Te Whaea: National Dance and Drama Centre

Wellington

10 May 2024

Choreographic Mentor: Holly Newsome
Lighting Design & Operator: Elekis Poblete Teirney
Costume: Elishia Ward

 
Reviewed by Brigitte Knight

 

Photographs by Stephen A'Court

The New Zealand School of Dance presents Liminal; eight works choreographed and performed by the eight third year contemporary stream students, curated into a cohesive 60 minute production overseen by choreographic mentor Holly Newsome. Presented unconventionally in the round, the student choreographer/dancers manage and manipulate spatial and sightline challenges seamlessly, animating most of the theatre’s space while focussing energy and the audience’s attention centre stage. 

Opening the show Anna Hosking’s In the Making relies on breath and sound from dancers Aleeya McFadyen-Rew and Sophie Sheaf-Morrison contracting and rippling across the floor. The two dancers provide intriguing casting, simultaneously matched for strength and engaging stage presence whilst having strikingly different personal movement qualities. Sheaf-Morrison commands the space with charismatic performance detail, and McFadyen-Rew is exquisitely quick, controlled, elevated, and physically captivating. With the unhurried introduction of music from the Attacca Quartet, Hosking’s choreography builds and expands in a considered and well-structured exploration of “…the conversations we have with our mirrored self…”. A circle of five dancers drinking tea on a pile of small Persian carpets bookends Aylin Atalay’s Please Let Me Remain, a timely work of sisterhood, community, and hope that is both intimate and inviting. The work populates the stage with changing groupings, fluid choreography, joyful energy, and a clear sense of intention that may have been strengthened by seeding movement material and integrating props and positioning in a more interconnected way.

Natural? by Lilia Brackley is one of Liminal’s boldest and most directional works. Wielding lighting, masks, and movement material with modernist, sophisticated precision, Brackley delivers punchy horrorshop imagery and vibrating isolation-informed choreography without ever slipping into the territory of the kitsch or over-familiar. All eight dancers come together for this propulsive and satisfying work, which earns more volume than it’s soundtrack is afforded in the second part of the dance. Sophie Sheaf-Morrison’s Primo looks to “…embrace the freedom and vitality of movement; indulge in the frivolous insignificance of it all…”,  juxtaposing vernacular disco and vocational contemporary dance vocabularies supported by beautifully focused expressive theatricality by dancers Aylin Atalay, Anya Down and Trinity Maydon.

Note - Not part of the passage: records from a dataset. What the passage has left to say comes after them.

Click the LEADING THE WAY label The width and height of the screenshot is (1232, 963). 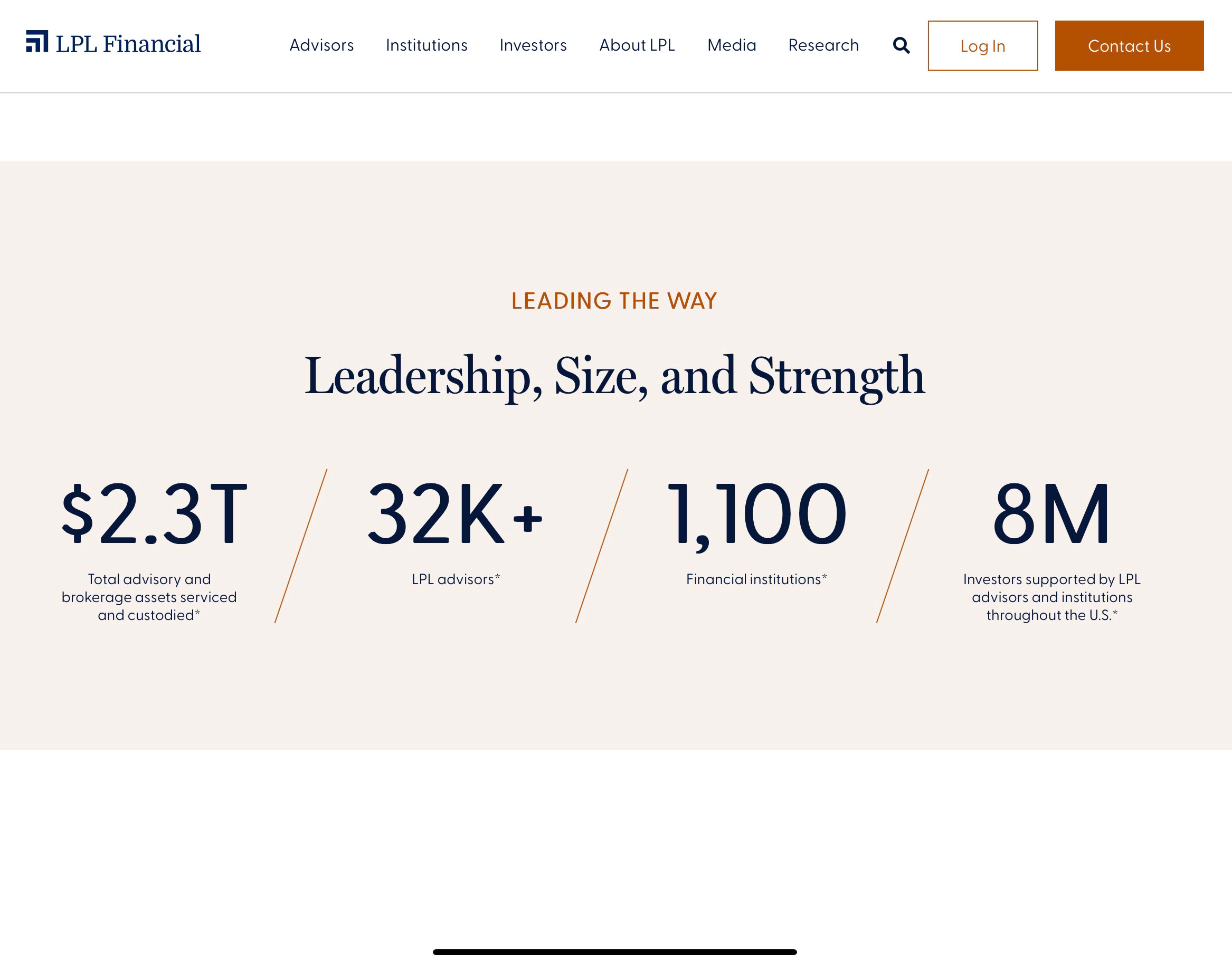click(614, 301)
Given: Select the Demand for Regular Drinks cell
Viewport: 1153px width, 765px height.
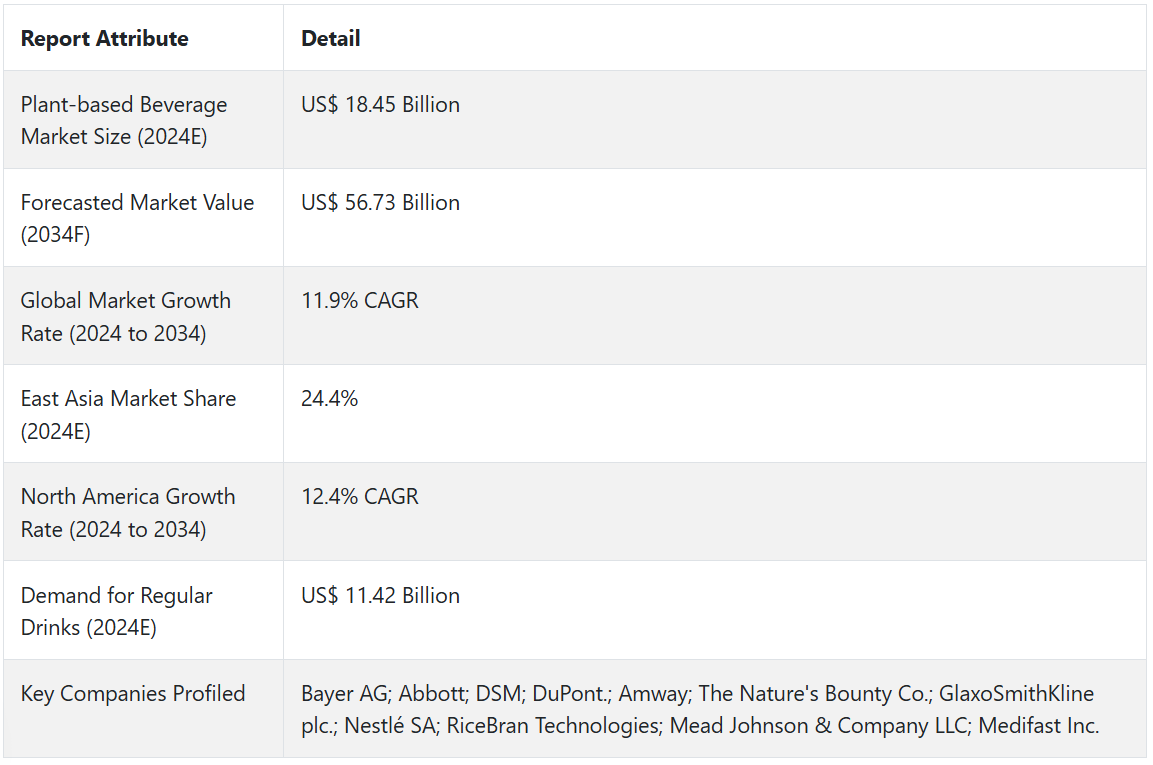Looking at the screenshot, I should point(116,611).
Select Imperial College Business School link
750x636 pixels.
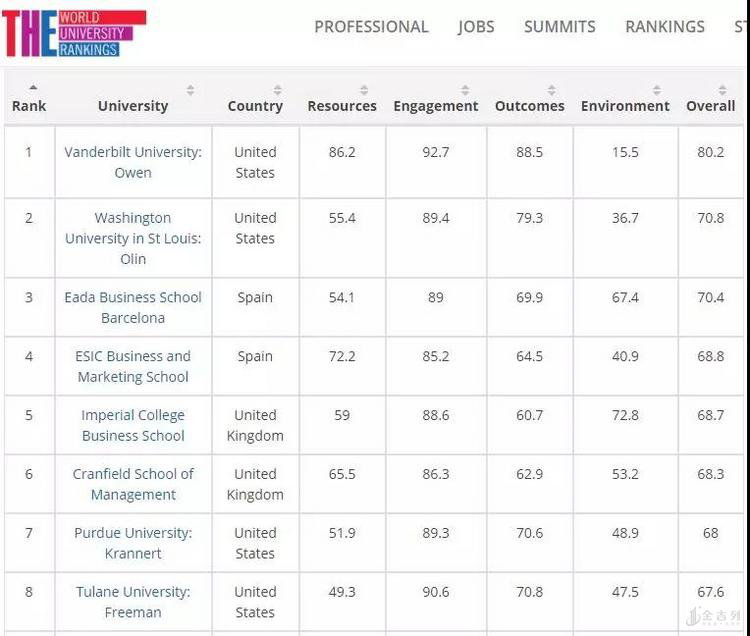133,425
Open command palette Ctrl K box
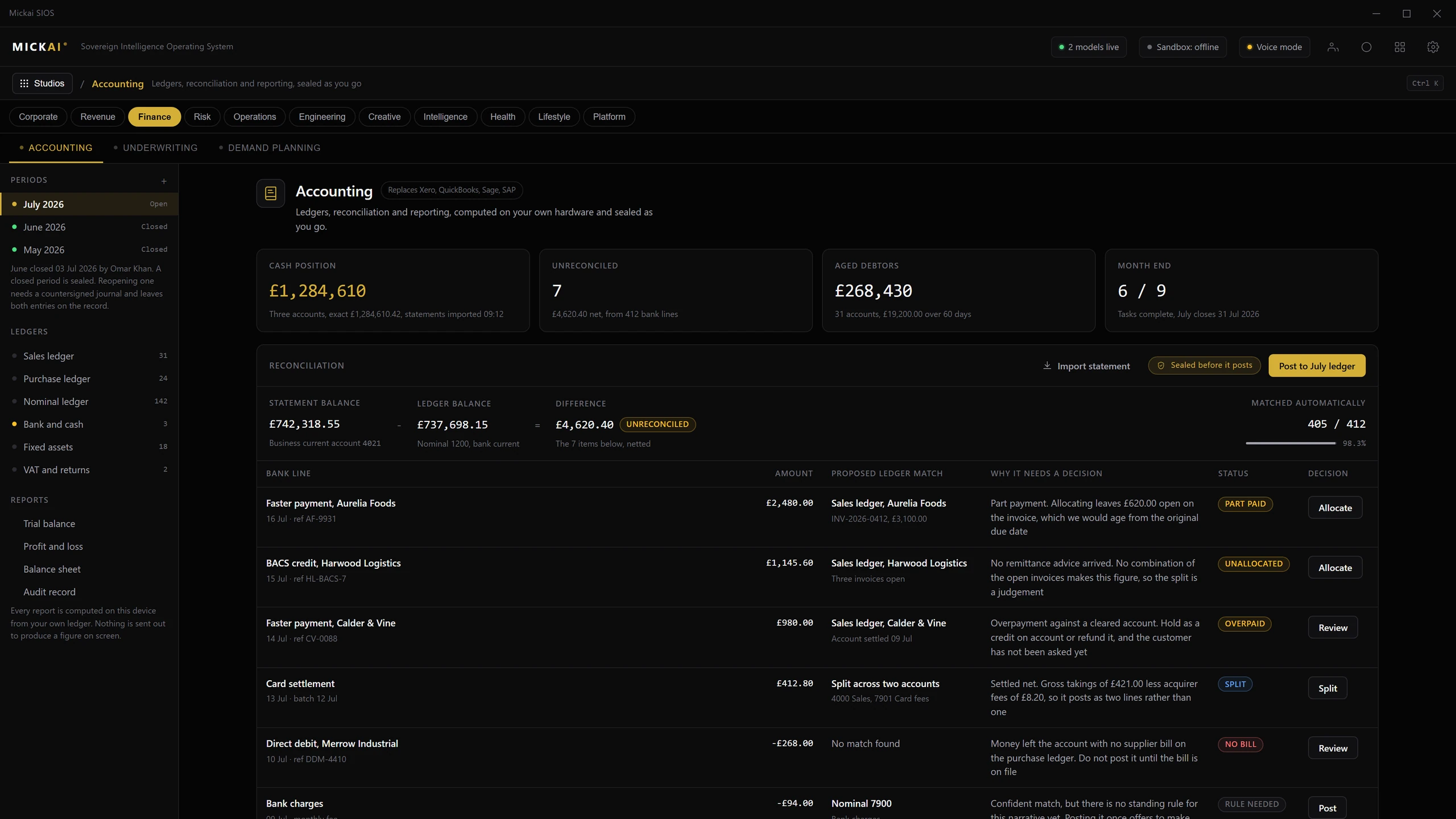1456x819 pixels. coord(1425,83)
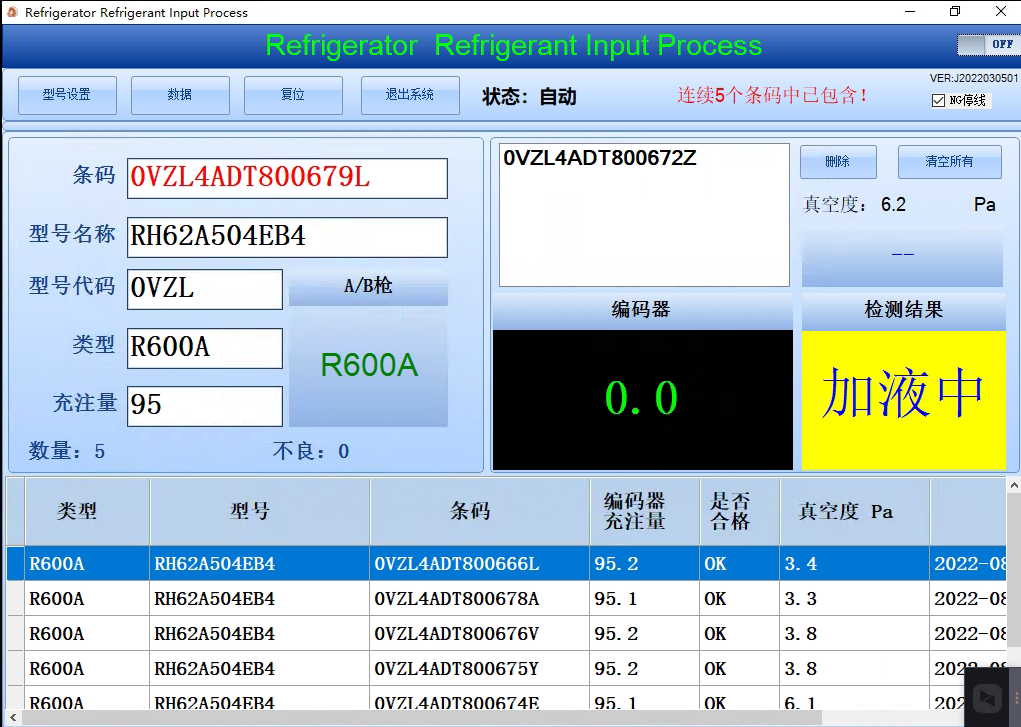The width and height of the screenshot is (1021, 727).
Task: Click the A/B枪 gun selector button
Action: [x=368, y=287]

Hardly Working by Anya Down is brilliant in the round, and utilises a reasonably familiar core concept of bisecting pathways, greetings, and short physical interactions with intelligence, nuance, originality and resounding success. Down’s work for seven dancers has momentum and integrity and her choreographic voice speaks boldly and with clarity. Four square windowpanes of light delineate the performance space in Audrey Stuck’s A/Effect danced by Atalay, Brackley, Down, and Maydon. A more streamlined iteration of Liminal’s costuming enhances appreciation for the strength and power of the dancers in a choreography that delivers on what it promises, exploring proximity, connection, disconnection, effect and affect, animation and tension.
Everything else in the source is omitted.